Rollover Trust IRA To Surviving Spouse IRA

My wife and I had Revocable Trusts with each of us as the Trustee of the other’s Trust. Due to flawed legal advice by the estate lawyer who drafted the Trusts, my wife, now deceased, had her trust listed as the beneficiary of her IRA. I am the surviving spouse, trustee of her Trust, sole beneficiary of her Trust, and the oldest beneficiary. Her IRA is now an Inherited IRA registered in the name of her Trust at Fidelity Investments with me listed as the trustee. As the trustee, I have full discretion over all actions pertaining to her Trust. I receive an annual RMD and I’m issued a 1099-R under my SSN. I want to rollover/move her Trust IRA into my own non-trust individual IRA at Fidelity Investments.

1. Does the IRS permit this and what can I quote as the authority?
2. Can this be done without a PLR from the IRS?
3. Do you know of any cases where Fidelity has done this in the past?
4. If I can’t rollover/move the account, which RMD table should be used to calculate the RMD?



Fidelity has the trust information, otherwise the trust would not be qualified for look through. There are several PLRs allowing a spouse with rights to withdraw from the trust to roll the balance over to their own IRA, and this is clearly permitted in this case.

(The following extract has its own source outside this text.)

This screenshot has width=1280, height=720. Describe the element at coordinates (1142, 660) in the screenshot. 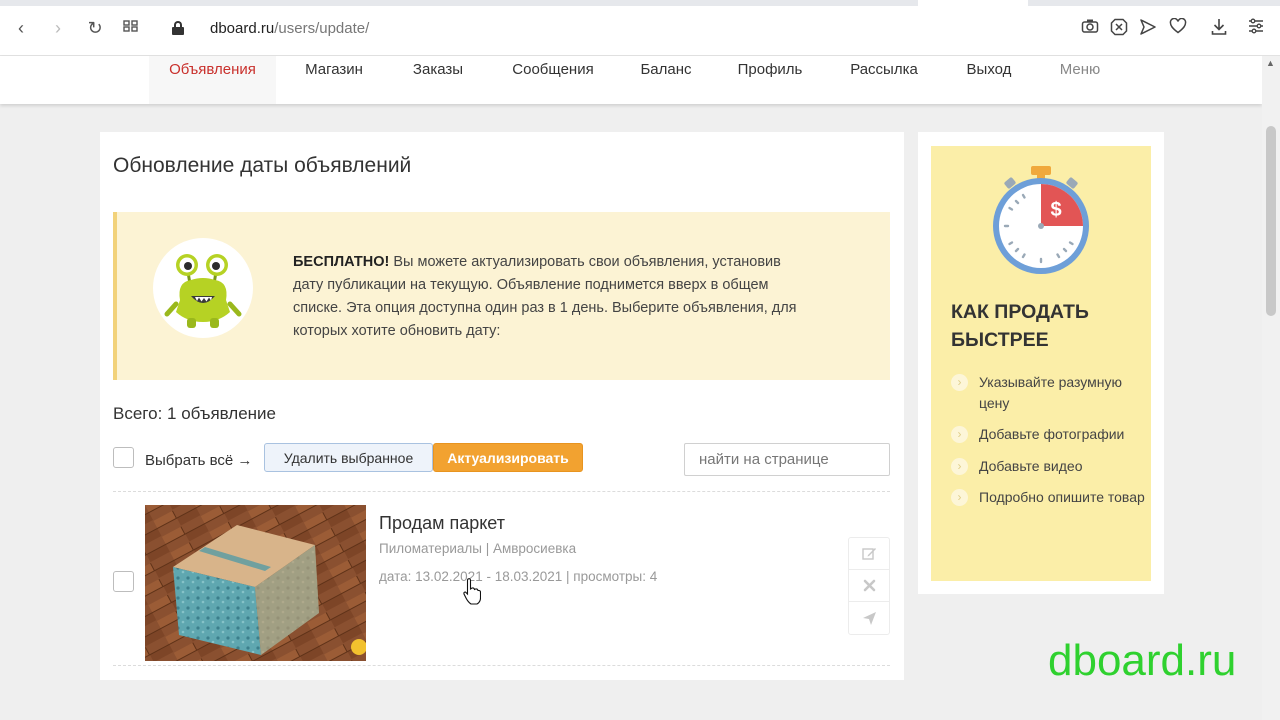

I see `watermark: dboard.ru` at that location.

Some of these are 2006 03032, 2009 15063, and 2009 40031. Ask to speak to an inherited IRA specialist at Fidelity to see if they will transfer the balance to either an inherited IRA for you from which you can do the rollover, or directly to your own IRA. It would be a waste of money to have to go through the PLR process, but you will have to unless Fidelity concurs.  Note that since this trust became irrevocable upon your wife’s death, it should have an EIN and the 1099R should be issued to the trust EIN, so not sure why it is issued to your SSN when the payee is the trust. If this cannot be accomplished, your RMD divisor would be from Table I, and a new table divisor would be pulled from the table each year instead of the 1.0 reduction. Of course, Table I will produce a much higher RMD than the Uniform Table that applies to your own IRA.

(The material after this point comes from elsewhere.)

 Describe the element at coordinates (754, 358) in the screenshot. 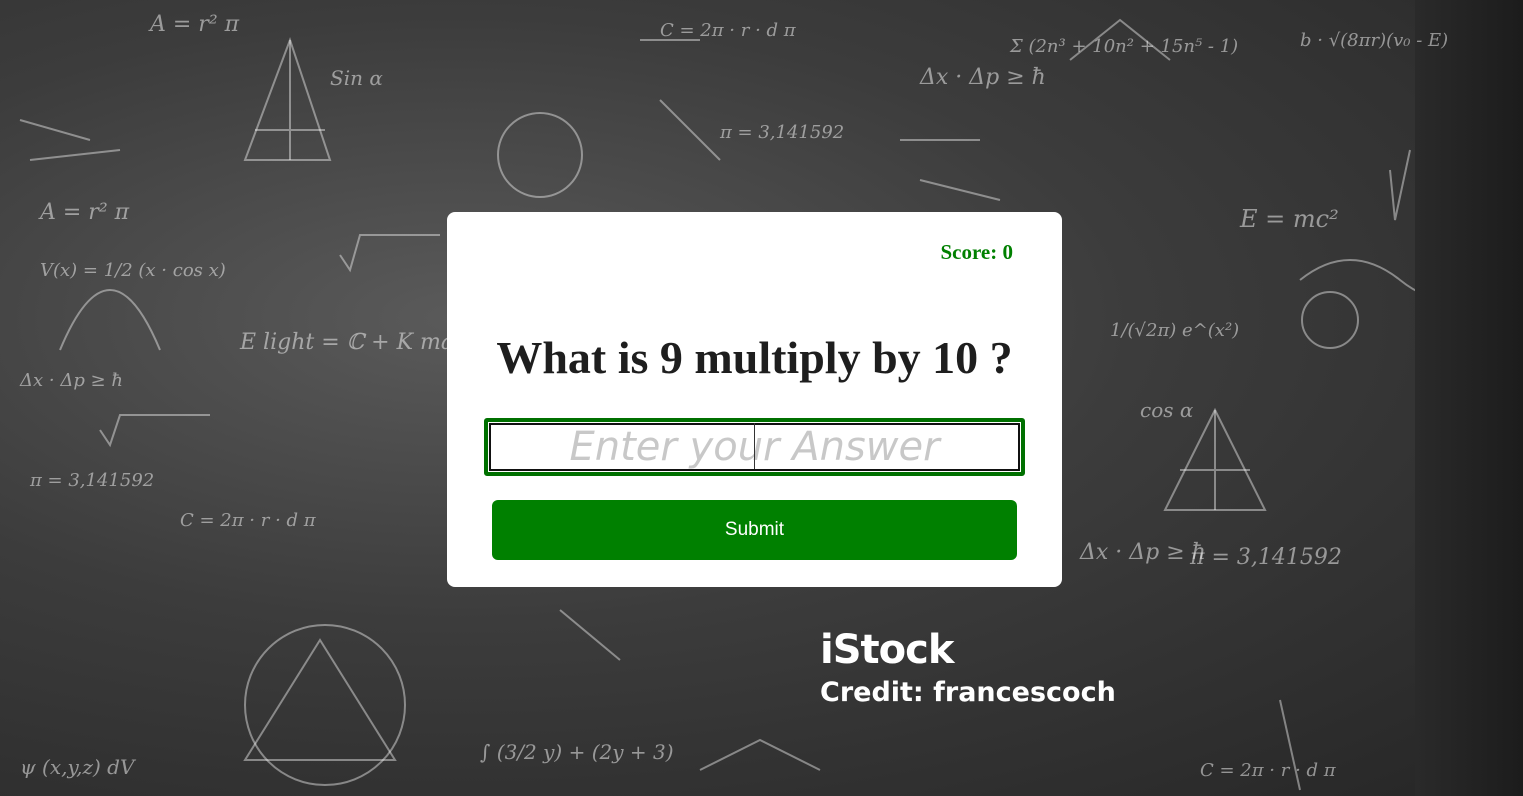

I see `question-text: What is 9 multiply by 10 ?` at that location.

  • It depends on the terms of the trust.  See my articles on this in the October 1997 issue of Estate Planning, http://kkwc.com/wp-content/uploads/2015/04/AR20050125164755.pdf , and in the June 2015 issue of Trusts & Estates, http://kkwc.com/wp-content/uploads/2015/08/IRA-Rollovers-Making-this-option-possible.pdf ,  I obtained several of the rulings cited in the articles.
  • If a rollover is permissible, Fidelity might or might not want a ruling or a legal opinion.  The lawyer handling her estate (assuming it’s someone other than the one who did her estate planning) should be able to resolve it with Fidelity.  If not, you may want to consult with competent counsel.
  • Revocable trusts make sense in some cases, and in some states.  However, they’re overhyped and oversold, and aren’t necessary in most cases in most states, and tend to be a distraction (as appears to have been the case here).